→ PROBLEM DETAILS
Exactly as given, write out all the entries again.

*** INFORMATION GIVEN Section Begins ***

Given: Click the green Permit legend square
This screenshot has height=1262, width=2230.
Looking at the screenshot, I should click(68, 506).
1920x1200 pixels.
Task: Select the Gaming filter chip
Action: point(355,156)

*** INFORMATION GIVEN Section Ends ***

→ RESPONSE
Given: Click the green Permit legend square
This screenshot has height=1262, width=2230.
Looking at the screenshot, I should click(68, 506).
1920x1200 pixels.
Task: Select the Gaming filter chip
Action: point(355,156)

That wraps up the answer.